Edward Vanhoutte is currently Director of Research and Publications in the Royal Academy of Dutch Language and Literature - KANTL (Gent, Belgium; and head of the Centre voor Scholarly Editing and Document Studies - CTB. He is also a Research Associate of UCL Centre for Digital Humanities (University College London). Edward is Editor-in-Chief of LLC. The Journal of Digital Scholarship in the Humanities, Managing Editor of Verslagen en Mededelingen van de Koninklijke Academie voor Nederlandse Taal- en Letterkunde, and member of the editorial boards of Digital Studies / Le champ numérique, (SDH/SEMI) and TEI Extramural Journal-EJ. He publishes widely on (electronic) textual and genetic criticism, electronic scholarly editing, and humanities computing and he is co-author of TEI by Example. Edward serves as a member of several boards and councils such as the Huygens Institute - ING, the executive council of the ALLC, and the technical committee of the dbnl: Digitale Bibliotheek der Nederlandse Letteren. His research interests include text-encoding and markup of modern manuscript material, electronic scholarly editing, genetic editing, and the history of electronic editing and humanities computing. Occasional blogs on Humanities Computing can be found on The Mind Tool: Edward Vanhoutte's Blog.
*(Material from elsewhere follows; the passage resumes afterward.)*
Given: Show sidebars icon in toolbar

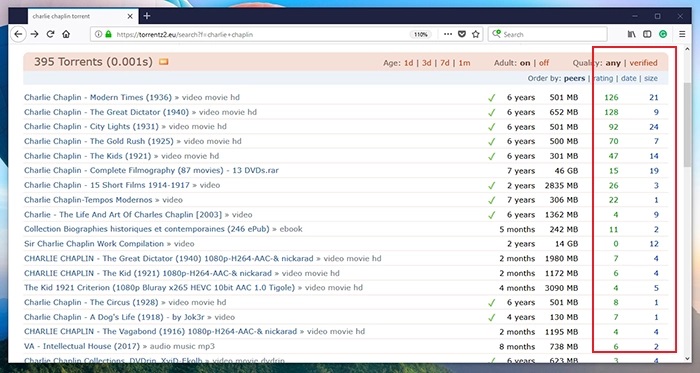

    email: | Twitter: @evanhoutte

Andrea Rapp (Darmstadt): "From text technology to cultural technology: the role of the TEI in Virtual Research Environments"
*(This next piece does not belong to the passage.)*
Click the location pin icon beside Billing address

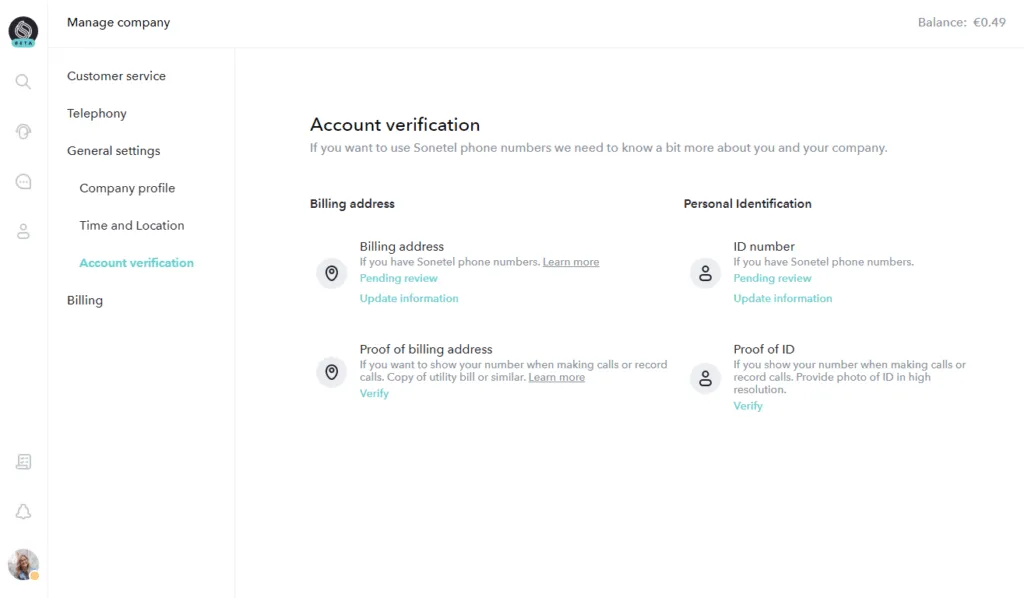click(x=332, y=273)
Thursday, 13 October 2011, 16:00h, Hubland-Campus ZHSG 0.001

Virtual research environments which are supporting and at the same time altering the research process in the humanities are currenty booming: they enable access to digital resources, tools and research findings in an unprecedented way. Standards, metadata and annotations are playing an eminently important role in this, and not only with regard to interoperability and sustainability of resources. For analogue representations of textual expression, cultural practices have been in the making / undergoing constant development for centuries. These practices affect the ways in which information and knowledge are stored, transmitted, explored, discovered etc. In the course of the development negotiations over (metadata-)standards, especially the TEI Guidelines, philologists have provided insights into the structure of texts, the organization of knowledge, the establishment of networks and the explicitation of this type of information. The development of bespoke cultural technologies can thus benefit from this knowlegde in order to address and establish new research questions and methods. In this paper, I am going to address and pursue these issues and challenges on the basis of concrete examples such as FuD, TextGrid, Dariah, Clarin). In particular, I will address the questions such as which cultural technologies are currently promising fruitful approaches to research questions of the humanities in the 21st century, how these can benefit from the experience of textual scholarship in the previous centuries and how current virtual research environments are likely to alter the face of textual scholarship in the future.


Since 2010 Andrea Rapp is a professor for medieval studies and computer philology at the Department of Linguistics and Literary Studies at Technical University Darmstadt. She has been the head of the Goettingen Digitization Center at the State and University Library in Goettingen (2003-2004), afterwards one of the executive directors of the Center for Digital Humanities at Trier University (2004-2010). She has been working in the field of digitization, digital editions, electronic dictionaries, and digital humanities in general for over 20 years. She is in charge of several DFG- and BMBF-funded projects and is one of the initiators of the TextGrid project.